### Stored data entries
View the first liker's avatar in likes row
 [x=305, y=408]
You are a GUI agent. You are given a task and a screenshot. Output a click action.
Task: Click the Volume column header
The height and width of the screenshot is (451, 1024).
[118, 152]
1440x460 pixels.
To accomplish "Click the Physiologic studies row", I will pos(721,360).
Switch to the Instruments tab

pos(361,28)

...

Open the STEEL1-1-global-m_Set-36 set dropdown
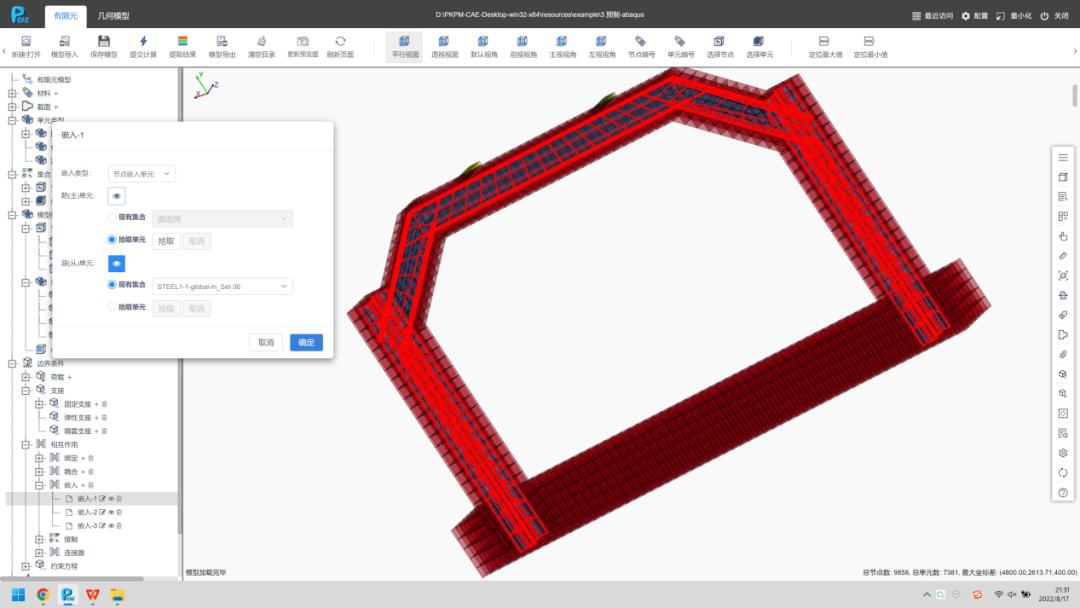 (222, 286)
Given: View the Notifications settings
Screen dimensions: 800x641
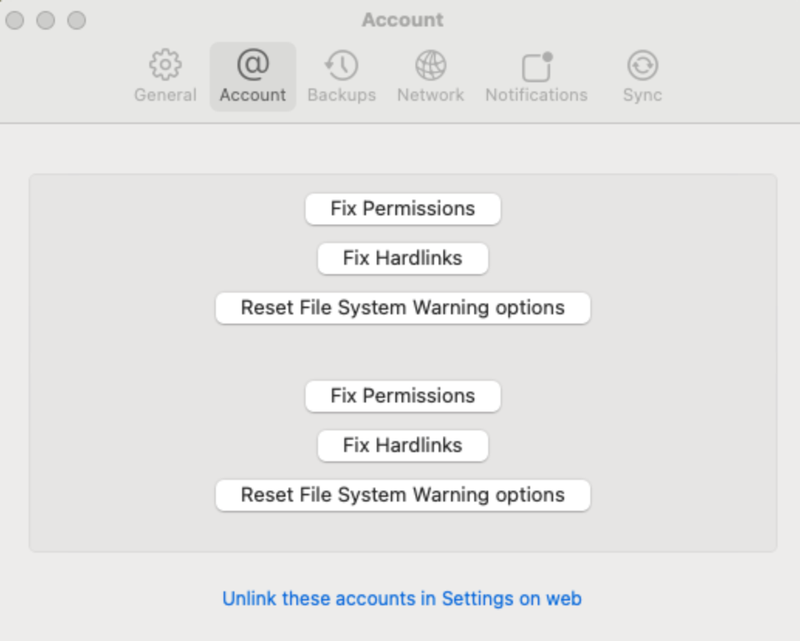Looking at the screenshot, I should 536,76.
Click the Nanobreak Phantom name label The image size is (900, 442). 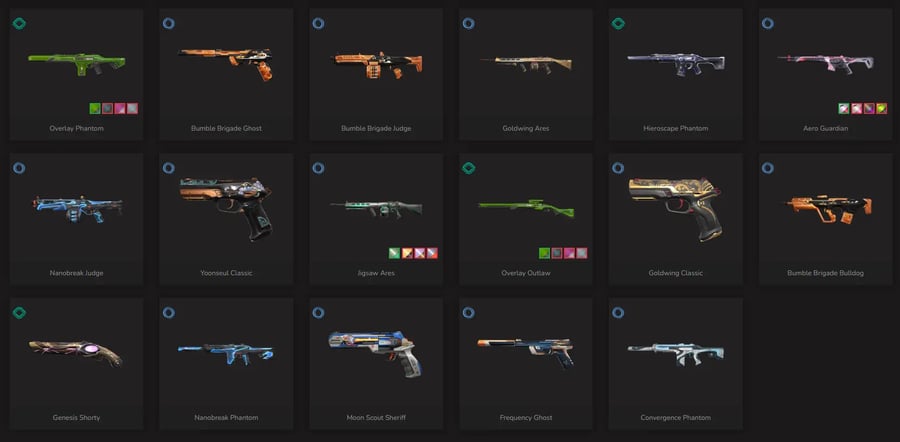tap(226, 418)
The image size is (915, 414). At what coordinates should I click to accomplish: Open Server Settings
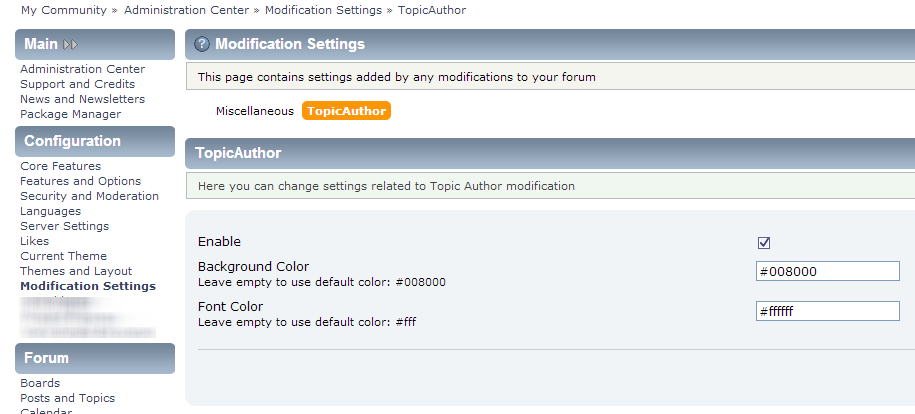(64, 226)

### BRIEF
What do the lines above say from the one containing "View the first liker's avatar in likes row" down to the one containing "1440x460 pixels."? Return them exactly, both end lines included, and only them.

### WRITTEN ANSWER
View the first liker's avatar in likes row
 [x=305, y=408]
You are a GUI agent. You are given a task and a screenshot. Output a click action.
Task: Click the Volume column header
The height and width of the screenshot is (451, 1024).
[118, 152]
1440x460 pixels.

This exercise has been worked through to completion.